Entries supplied:
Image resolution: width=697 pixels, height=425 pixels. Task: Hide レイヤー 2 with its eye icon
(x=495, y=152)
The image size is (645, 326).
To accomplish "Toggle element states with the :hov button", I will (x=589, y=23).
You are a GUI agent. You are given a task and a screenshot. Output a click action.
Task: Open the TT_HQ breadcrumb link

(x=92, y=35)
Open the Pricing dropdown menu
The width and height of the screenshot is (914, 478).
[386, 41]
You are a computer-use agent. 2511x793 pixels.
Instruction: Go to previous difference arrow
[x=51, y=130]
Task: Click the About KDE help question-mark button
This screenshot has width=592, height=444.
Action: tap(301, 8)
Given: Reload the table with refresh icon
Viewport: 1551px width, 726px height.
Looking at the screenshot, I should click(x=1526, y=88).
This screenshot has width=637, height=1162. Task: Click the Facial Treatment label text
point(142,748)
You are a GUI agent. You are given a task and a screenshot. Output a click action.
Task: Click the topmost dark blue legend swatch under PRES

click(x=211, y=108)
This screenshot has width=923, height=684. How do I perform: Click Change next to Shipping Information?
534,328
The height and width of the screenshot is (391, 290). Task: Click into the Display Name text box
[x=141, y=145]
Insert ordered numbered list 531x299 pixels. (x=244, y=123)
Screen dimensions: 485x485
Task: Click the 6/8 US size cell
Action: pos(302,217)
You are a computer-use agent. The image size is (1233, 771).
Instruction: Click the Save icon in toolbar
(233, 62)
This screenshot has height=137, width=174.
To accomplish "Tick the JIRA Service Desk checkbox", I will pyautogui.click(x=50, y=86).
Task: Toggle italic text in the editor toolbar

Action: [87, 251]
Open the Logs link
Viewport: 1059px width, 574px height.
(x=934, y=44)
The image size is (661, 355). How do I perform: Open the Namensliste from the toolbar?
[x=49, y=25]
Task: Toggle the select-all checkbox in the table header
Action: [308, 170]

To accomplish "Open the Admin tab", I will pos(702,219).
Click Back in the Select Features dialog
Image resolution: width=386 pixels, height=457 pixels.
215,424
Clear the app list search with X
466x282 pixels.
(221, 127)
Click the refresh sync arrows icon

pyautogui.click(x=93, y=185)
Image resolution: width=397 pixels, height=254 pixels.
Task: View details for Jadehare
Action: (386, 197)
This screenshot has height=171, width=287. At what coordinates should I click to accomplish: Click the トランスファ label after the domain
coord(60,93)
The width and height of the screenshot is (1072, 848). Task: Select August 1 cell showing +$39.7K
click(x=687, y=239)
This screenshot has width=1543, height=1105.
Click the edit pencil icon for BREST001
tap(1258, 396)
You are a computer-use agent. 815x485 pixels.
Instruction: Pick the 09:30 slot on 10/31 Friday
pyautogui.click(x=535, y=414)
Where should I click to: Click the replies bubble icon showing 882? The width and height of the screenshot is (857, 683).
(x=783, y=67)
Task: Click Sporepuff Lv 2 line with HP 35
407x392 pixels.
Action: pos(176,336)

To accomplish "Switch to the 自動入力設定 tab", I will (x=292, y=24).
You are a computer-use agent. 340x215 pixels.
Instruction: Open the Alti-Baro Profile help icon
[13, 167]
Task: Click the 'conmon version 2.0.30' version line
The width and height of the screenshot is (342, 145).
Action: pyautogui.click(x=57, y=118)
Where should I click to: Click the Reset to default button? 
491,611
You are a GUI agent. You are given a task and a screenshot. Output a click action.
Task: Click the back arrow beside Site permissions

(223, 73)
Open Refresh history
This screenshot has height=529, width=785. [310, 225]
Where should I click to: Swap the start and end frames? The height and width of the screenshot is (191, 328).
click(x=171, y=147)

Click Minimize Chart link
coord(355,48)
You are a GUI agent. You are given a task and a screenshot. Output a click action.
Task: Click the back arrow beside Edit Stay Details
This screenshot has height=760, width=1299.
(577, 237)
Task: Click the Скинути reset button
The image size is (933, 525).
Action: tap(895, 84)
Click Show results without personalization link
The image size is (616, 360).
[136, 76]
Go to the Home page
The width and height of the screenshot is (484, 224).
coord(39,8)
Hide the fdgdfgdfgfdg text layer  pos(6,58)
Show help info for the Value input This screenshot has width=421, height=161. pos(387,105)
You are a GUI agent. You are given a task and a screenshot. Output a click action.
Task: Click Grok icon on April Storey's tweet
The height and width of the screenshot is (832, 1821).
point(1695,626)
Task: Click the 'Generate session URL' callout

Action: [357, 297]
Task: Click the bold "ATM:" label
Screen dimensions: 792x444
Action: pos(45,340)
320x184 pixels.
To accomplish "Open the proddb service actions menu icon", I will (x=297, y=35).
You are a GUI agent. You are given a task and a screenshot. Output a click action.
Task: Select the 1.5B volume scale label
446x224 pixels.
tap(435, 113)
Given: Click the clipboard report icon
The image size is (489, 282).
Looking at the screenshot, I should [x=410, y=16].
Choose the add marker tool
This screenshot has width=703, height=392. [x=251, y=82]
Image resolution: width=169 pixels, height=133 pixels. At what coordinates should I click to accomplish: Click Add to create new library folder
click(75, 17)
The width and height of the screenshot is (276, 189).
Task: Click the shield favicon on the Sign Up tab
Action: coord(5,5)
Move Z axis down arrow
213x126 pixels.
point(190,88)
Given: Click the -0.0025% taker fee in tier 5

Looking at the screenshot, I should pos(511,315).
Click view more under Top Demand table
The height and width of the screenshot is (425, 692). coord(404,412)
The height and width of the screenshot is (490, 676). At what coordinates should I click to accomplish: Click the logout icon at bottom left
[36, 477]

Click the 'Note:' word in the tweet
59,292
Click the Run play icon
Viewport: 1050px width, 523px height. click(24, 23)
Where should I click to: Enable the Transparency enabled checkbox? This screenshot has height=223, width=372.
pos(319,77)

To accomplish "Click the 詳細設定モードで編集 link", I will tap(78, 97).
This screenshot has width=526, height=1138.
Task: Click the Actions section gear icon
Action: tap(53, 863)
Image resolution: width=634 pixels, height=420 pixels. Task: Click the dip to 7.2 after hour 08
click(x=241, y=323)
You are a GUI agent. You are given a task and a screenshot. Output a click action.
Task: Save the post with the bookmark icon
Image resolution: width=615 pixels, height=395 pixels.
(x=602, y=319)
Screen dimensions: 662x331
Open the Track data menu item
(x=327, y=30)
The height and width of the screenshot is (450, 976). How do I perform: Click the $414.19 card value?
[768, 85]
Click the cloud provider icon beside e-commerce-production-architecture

Objective:
Copy out all the items above again, swapping "GUI agent" for "screen agent" wherever it occurs and leaving everything else as it stands.

The response:
Image resolution: width=697 pixels, height=425 pixels. Task: Hide レイヤー 2 with its eye icon
(x=495, y=152)
The image size is (645, 326).
To accomplish "Toggle element states with the :hov button", I will (x=589, y=23).
You are a screen agent. You are given a task and a screenshot. Output a click action.
Task: Open the TT_HQ breadcrumb link

(x=92, y=35)
Open the Pricing dropdown menu
The width and height of the screenshot is (914, 478).
[386, 41]
You are a computer-use agent. 2511x793 pixels.
Instruction: Go to previous difference arrow
[x=51, y=130]
Task: Click the About KDE help question-mark button
This screenshot has width=592, height=444.
Action: tap(301, 8)
Given: Reload the table with refresh icon
Viewport: 1551px width, 726px height.
Looking at the screenshot, I should click(x=1526, y=88).
This screenshot has width=637, height=1162. Task: Click the Facial Treatment label text
point(142,748)
You are a screen agent. You are given a task and a screenshot. Output a click action.
Task: Click the topmost dark blue legend swatch under PRES

click(x=211, y=108)
This screenshot has width=923, height=684. How do I perform: Click Change next to Shipping Information?
534,328
The height and width of the screenshot is (391, 290). Task: Click into the Display Name text box
[x=141, y=145]
Insert ordered numbered list 531x299 pixels. (x=244, y=123)
Screen dimensions: 485x485
Task: Click the 6/8 US size cell
Action: pos(302,217)
You are a computer-use agent. The image size is (1233, 771).
Instruction: Click the Save icon in toolbar
(233, 62)
This screenshot has height=137, width=174.
To accomplish "Tick the JIRA Service Desk checkbox", I will pyautogui.click(x=50, y=86).
Task: Toggle italic text in the editor toolbar

Action: [87, 251]
Open the Logs link
Viewport: 1059px width, 574px height.
(x=934, y=44)
The image size is (661, 355). How do I perform: Open the Namensliste from the toolbar?
[x=49, y=25]
Task: Toggle the select-all checkbox in the table header
Action: [308, 170]

To accomplish "Open the Admin tab", I will pos(702,219).
Click Back in the Select Features dialog
Image resolution: width=386 pixels, height=457 pixels.
215,424
Clear the app list search with X
466x282 pixels.
(221, 127)
Click the refresh sync arrows icon

pyautogui.click(x=93, y=185)
Image resolution: width=397 pixels, height=254 pixels.
Task: View details for Jadehare
Action: (386, 197)
This screenshot has height=171, width=287. At what coordinates should I click to accomplish: Click the トランスファ label after the domain
coord(60,93)
The width and height of the screenshot is (1072, 848). Task: Select August 1 cell showing +$39.7K
click(x=687, y=239)
This screenshot has width=1543, height=1105.
Click the edit pencil icon for BREST001
tap(1258, 396)
You are a computer-use agent. 815x485 pixels.
Instruction: Pick the 09:30 slot on 10/31 Friday
pyautogui.click(x=535, y=414)
Where should I click to: Click the replies bubble icon showing 882? The width and height of the screenshot is (857, 683).
(x=783, y=67)
Task: Click Sporepuff Lv 2 line with HP 35
407x392 pixels.
Action: pos(176,336)

To accomplish "Switch to the 自動入力設定 tab", I will (x=292, y=24).
You are a computer-use agent. 340x215 pixels.
Instruction: Open the Alti-Baro Profile help icon
[13, 167]
Task: Click the 'conmon version 2.0.30' version line
The width and height of the screenshot is (342, 145).
Action: pyautogui.click(x=57, y=118)
Where should I click to: Click the Reset to default button? 
491,611
You are a screen agent. You are given a task and a screenshot. Output a click action.
Task: Click the back arrow beside Site permissions

(223, 73)
Open Refresh history
This screenshot has height=529, width=785. [310, 225]
Where should I click to: Swap the start and end frames? The height and width of the screenshot is (191, 328).
click(x=171, y=147)

Click Minimize Chart link
coord(355,48)
You are a screen agent. You are given a task and a screenshot. Output a click action.
Task: Click the back arrow beside Edit Stay Details
This screenshot has height=760, width=1299.
(577, 237)
Task: Click the Скинути reset button
The image size is (933, 525).
Action: tap(895, 84)
Click Show results without personalization link
The image size is (616, 360).
[136, 76]
Go to the Home page
The width and height of the screenshot is (484, 224).
coord(39,8)
Hide the fdgdfgdfgfdg text layer  pos(6,58)
Show help info for the Value input This screenshot has width=421, height=161. pos(387,105)
You are a screen agent. You are given a task and a screenshot. Output a click action.
Task: Click Grok icon on April Storey's tweet
The height and width of the screenshot is (832, 1821).
point(1695,626)
Task: Click the 'Generate session URL' callout

Action: [357, 297]
Task: Click the bold "ATM:" label
Screen dimensions: 792x444
Action: pos(45,340)
320x184 pixels.
To accomplish "Open the proddb service actions menu icon", I will (x=297, y=35).
You are a screen agent. You are given a task and a screenshot. Output a click action.
Task: Select the 1.5B volume scale label
446x224 pixels.
tap(435, 113)
Given: Click the clipboard report icon
The image size is (489, 282).
Looking at the screenshot, I should [x=410, y=16].
Choose the add marker tool
This screenshot has width=703, height=392. [x=251, y=82]
Image resolution: width=169 pixels, height=133 pixels. At what coordinates should I click to accomplish: Click Add to create new library folder
click(75, 17)
The width and height of the screenshot is (276, 189).
Task: Click the shield favicon on the Sign Up tab
Action: coord(5,5)
Move Z axis down arrow
213x126 pixels.
point(190,88)
Given: Click the -0.0025% taker fee in tier 5

Looking at the screenshot, I should pos(511,315).
Click view more under Top Demand table
The height and width of the screenshot is (425, 692). coord(404,412)
The height and width of the screenshot is (490, 676). At what coordinates should I click to accomplish: Click the logout icon at bottom left
[36, 477]

Click the 'Note:' word in the tweet
59,292
Click the Run play icon
Viewport: 1050px width, 523px height. click(24, 23)
Where should I click to: Enable the Transparency enabled checkbox? This screenshot has height=223, width=372.
pos(319,77)

To accomplish "Click the 詳細設定モードで編集 link", I will tap(78, 97).
This screenshot has width=526, height=1138.
Task: Click the Actions section gear icon
Action: tap(53, 863)
Image resolution: width=634 pixels, height=420 pixels. Task: Click the dip to 7.2 after hour 08
click(x=241, y=323)
You are a screen agent. You are given a task and a screenshot. Output a click action.
Task: Save the post with the bookmark icon
Image resolution: width=615 pixels, height=395 pixels.
(x=602, y=319)
Screen dimensions: 662x331
Open the Track data menu item
(x=327, y=30)
The height and width of the screenshot is (450, 976). How do I perform: Click the $414.19 card value?
[768, 85]
Click the cloud provider icon beside e-commerce-production-architecture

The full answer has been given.